Last week, the Supreme Court took a major step toward rolling back one of the most unconstitutional features of our federal government: the over-delegation of lawmaking power to the executive branch and administrative agencies. In Gundy v. United States, the Court took a relatively obscure case filed by a public defender—one with no support from amicus briefs or popular commentary—and revisited the nondelegation doctrine, a crucial but largely forgotten part of our Constitution. And while we can’t know for sure, this turn of events was likely due to the actions of Justice Neil Gorsuch.
In his second term, Gorsuch is again showing how a principled commitment to the Constitution can help reshape the Court into a more nonpartisan and just institution.
Herman Gundy ultimately lost his case. Justice Elena Kagan’s majority opinion maintains the status quo of allowing Congress to abdicate its responsibility to pass laws. Justice Samuel Alito gave Kagan a fifth vote, though he also unequivocally voiced his support for revisiting the nondelegation doctrine: “If a majority of this Court were willing to reconsider the approach we have taken for the past 84 years, I would support that effort.” That’s a big deal, and it’s an invitation to litigators to bring forward another nondelegation case.
His opinion in a little-noticed case could eventually roll back decades of executive overreach.
How Gundy’s case got to the Court, however, is an interesting story.
Gundy was convicted under Maryland law for sexually assaulting a minor. His conviction happened before Congress approved the Sex Offender Registration and Notification Act (SORNA) in 2006. But SORNA requires registration even for sex offenders who were convicted before it was passed, and lets the attorney general define which past offenders have to register, certainly a broad delegation of legislative power to the executive branch. But that happens all the time, and as Alito pointed out, it’s been 84 years since the Supreme Court held that Congress had over-delegated its constitutional responsibilities.
When Gundy didn’t update his status upon moving to New York, he was prosecuted for violating the act. He filed his appeal to the Supreme Court in forma pauperis, which is a request by an indigent defendant to waive the usual filing fees. The Supreme Court gets between 7,000 and 8,000 petitions per year, and about two thirds are filed in forma pauperis, often from prisoners and often pro se(representing yourself). Gundy’s chances weren’t good.
Here’s where things get interesting: Gundy’s petition to the Supreme Court was a Hail Mary pass intended for Gorsuch, and Gorsuch caught it.

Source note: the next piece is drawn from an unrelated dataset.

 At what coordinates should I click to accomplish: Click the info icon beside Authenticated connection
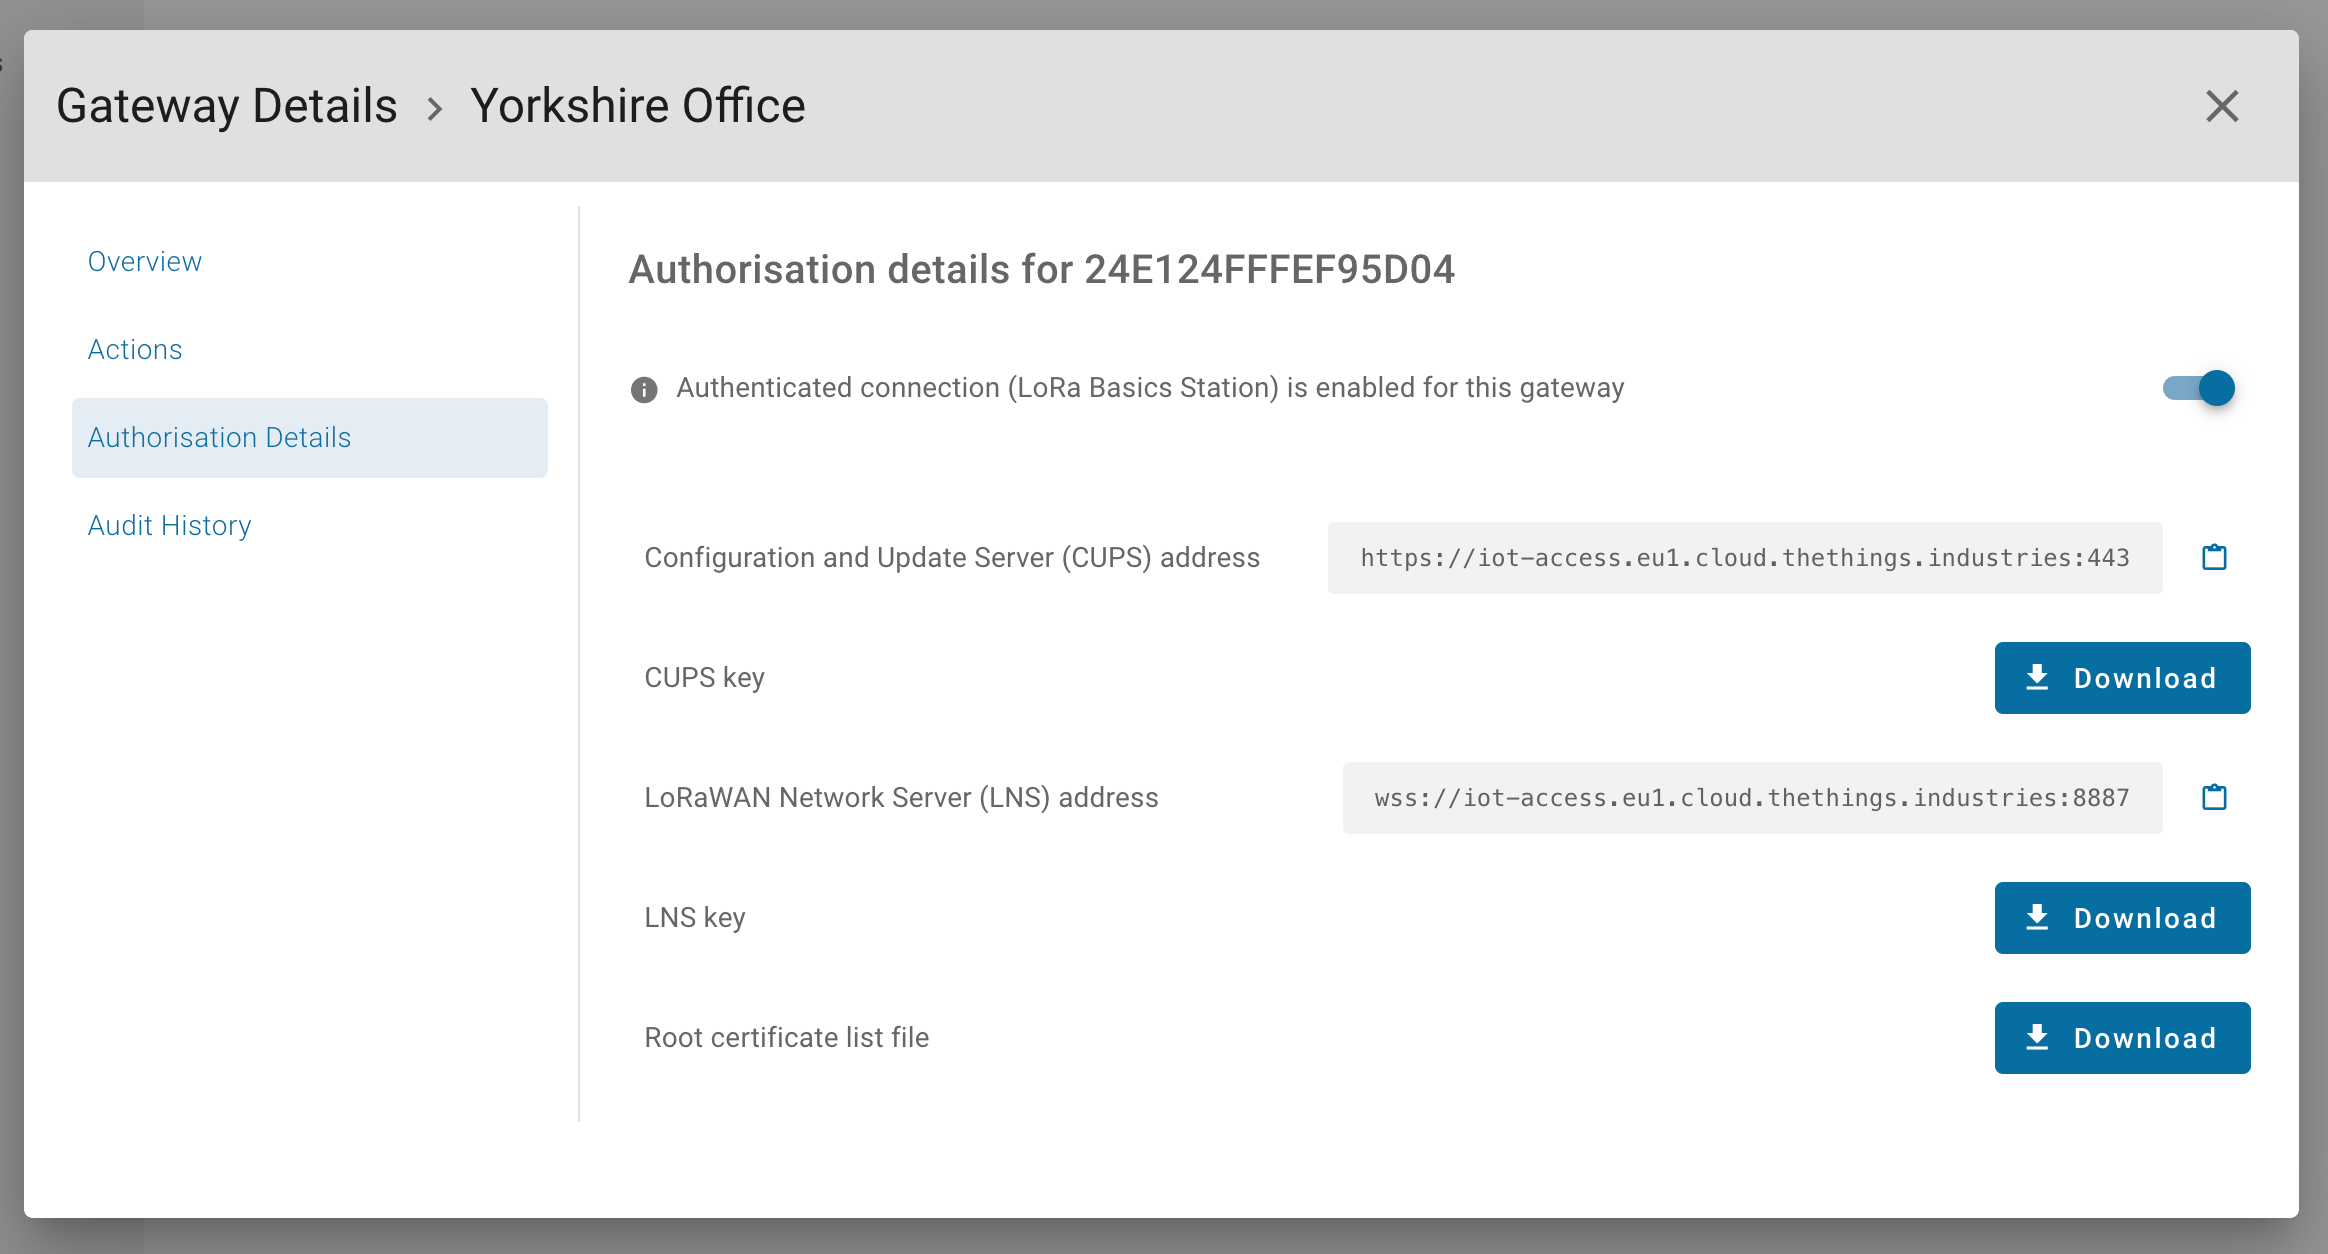644,389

Gundy’s petition raised a few reasons why the Court should take his case. It is standard practice to ask the Court to review a variety of questions, and attorneys usually put their best issue forward first, which for Gundy seemed to be the fact that when he “moved” to New York, he was in the custody of the Bureau of Prisons, having been transferred to a halfway house in the Bronx. Gundy’s attorney made the sensible argument that, when someone is in custody, they shouldn’t have to register, nor should they have to register when they’re forced to move.

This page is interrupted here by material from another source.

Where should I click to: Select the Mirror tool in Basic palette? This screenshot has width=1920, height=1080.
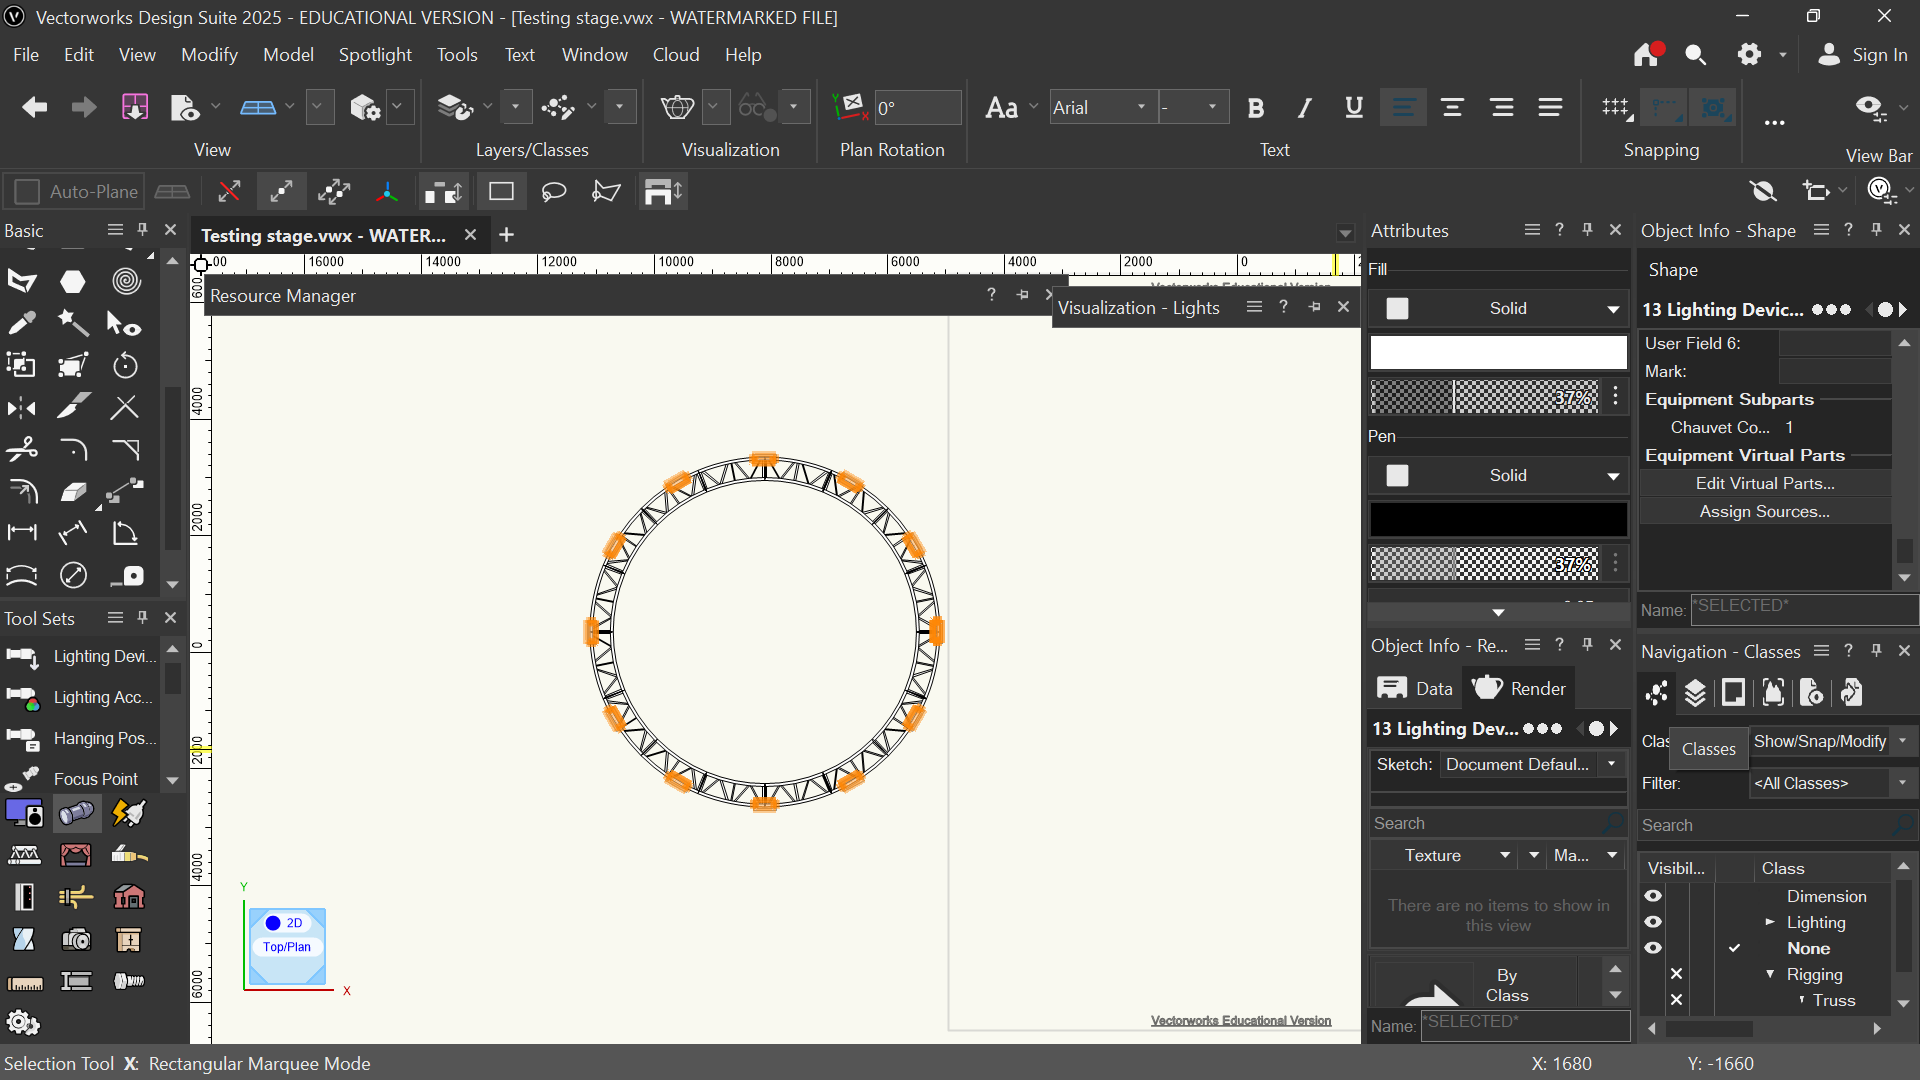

Those two issues seemed on solid ground. The Hail Mary pass was the third one: whether Congress improperly delegated legislative authority to the attorney general. It has been nearly a century since a delegation challenge worked, which is why this was such a long shot. Understandably, Gundy’s lawyer devoted only the last page and a half of a 20-page brief to the issue. But she included an important citation: a concurrence by then-judge Gorsuch of the Tenth Circuit pointing out that SORNA has some over-delegation problems.
Despite having only a page and a half of briefing and no support from amici curiaebriefs, certiorari was granted on the delegation question alone. That shocked Court watchers who believed that the nondelegation doctrine had long been put to pasture.

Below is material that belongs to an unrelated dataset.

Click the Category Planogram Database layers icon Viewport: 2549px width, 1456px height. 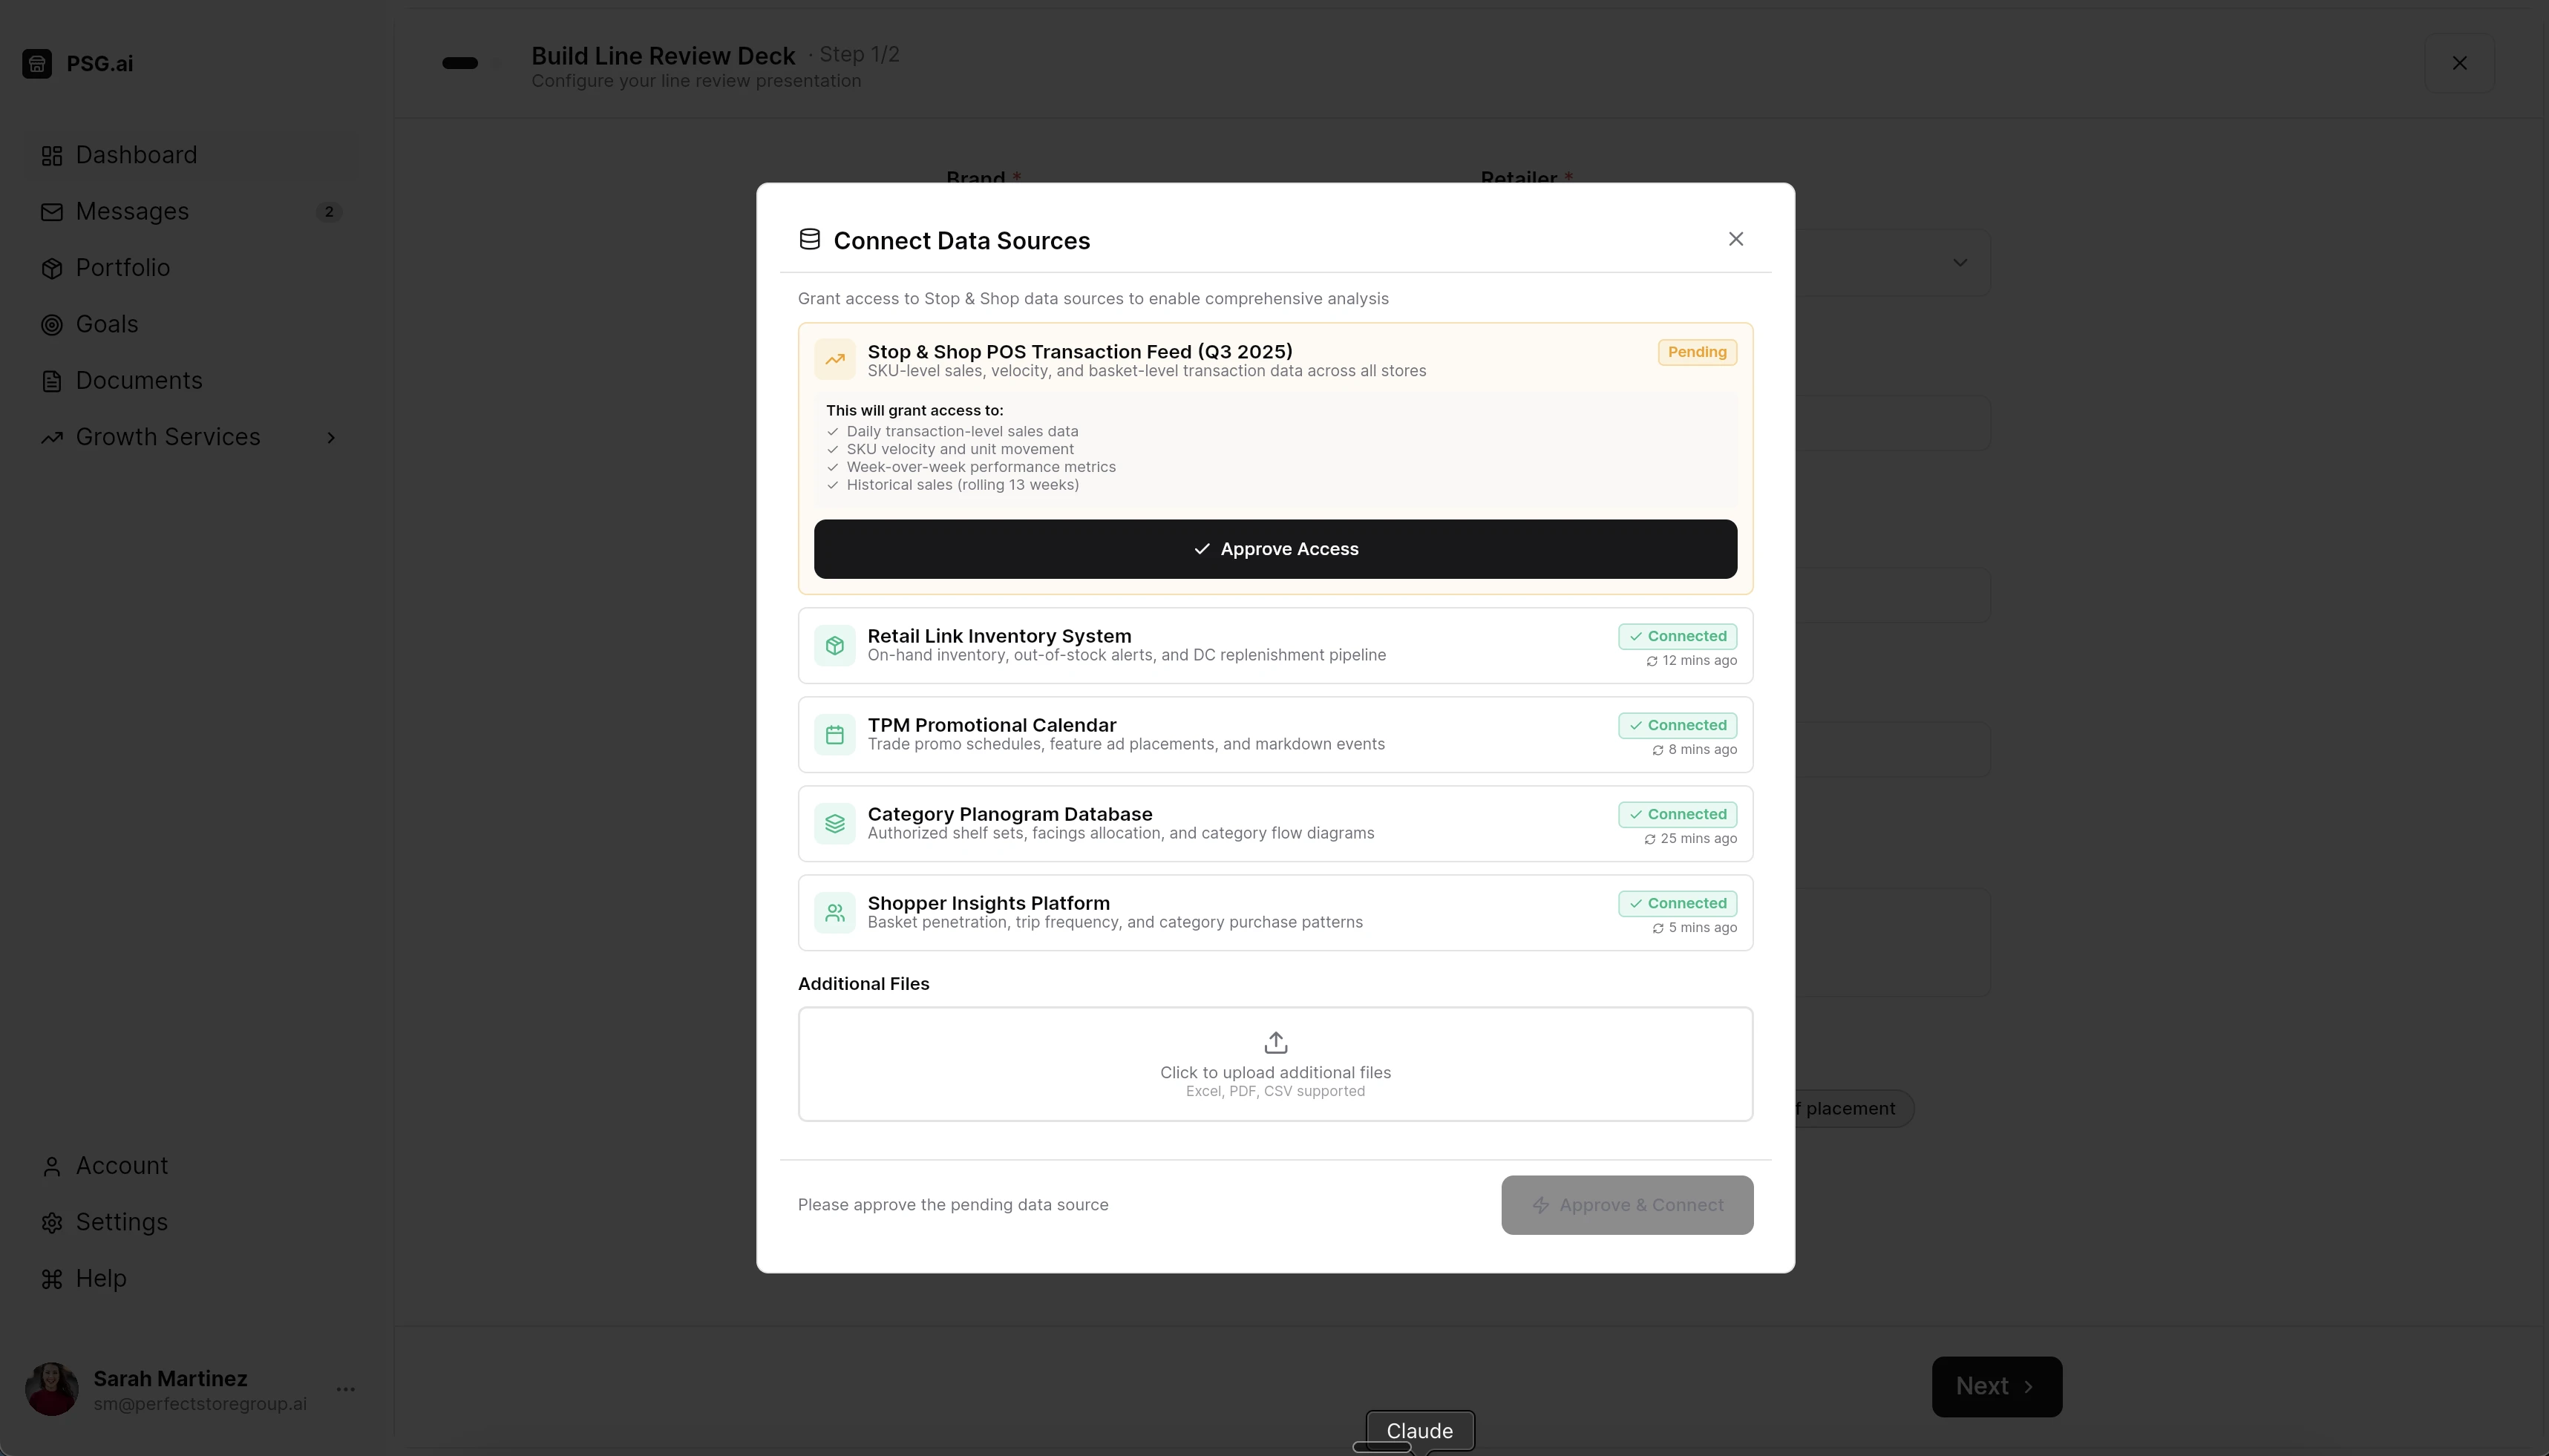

The case was argued on the first day of the term, October 2, and decided only last week, an unusually long time. Justice Brett Kavanaugh had not yet been seated, so an eight-justice Court heard the case. The behind-the-scenes story probably revolved around Alito deciding how to vote, specifically whether he would vote with Gorsuch’s three-justice dissent and create a 4-4 tie, which wouldn’t have resulted in a controlling opinion and would have more or less wasted everyone’s time. As we saw, while stating his reservations, he decided to break the tie.
Ultimately, Gorsuch not only caught the pass from the petition, he spiked the ball with his dissent. The nondelegation doctrine ensures “that only the people’s elected representatives may adopt new federal laws restricting liberty.” Allowing the attorney general to define which sex offenders must register under SORNA endows “the nation’s chief prosecutor with the power to write his own criminal code governing the lives of a half-million citizens.” But the case isn’t about sex offenders; it’s about liberty, because “if a single executive branch official can write laws restricting the liberty of this group of persons, what does that mean for the next?”
Gorsuch’s dissent was joined in full by Justice Clarence Thomas and Chief Justice John Roberts. Alito, as we’ve seen, is open to reconsidering the doctrine. The only question is how Kavanaugh would vote, but it seems likely he’ll be onboard. In the next case, we could see 84 years of constitutional abdication rolled back, all because of a petition filed in an obscure case that effectively appealed to Gorsuch’s principled adherence to the Constitution.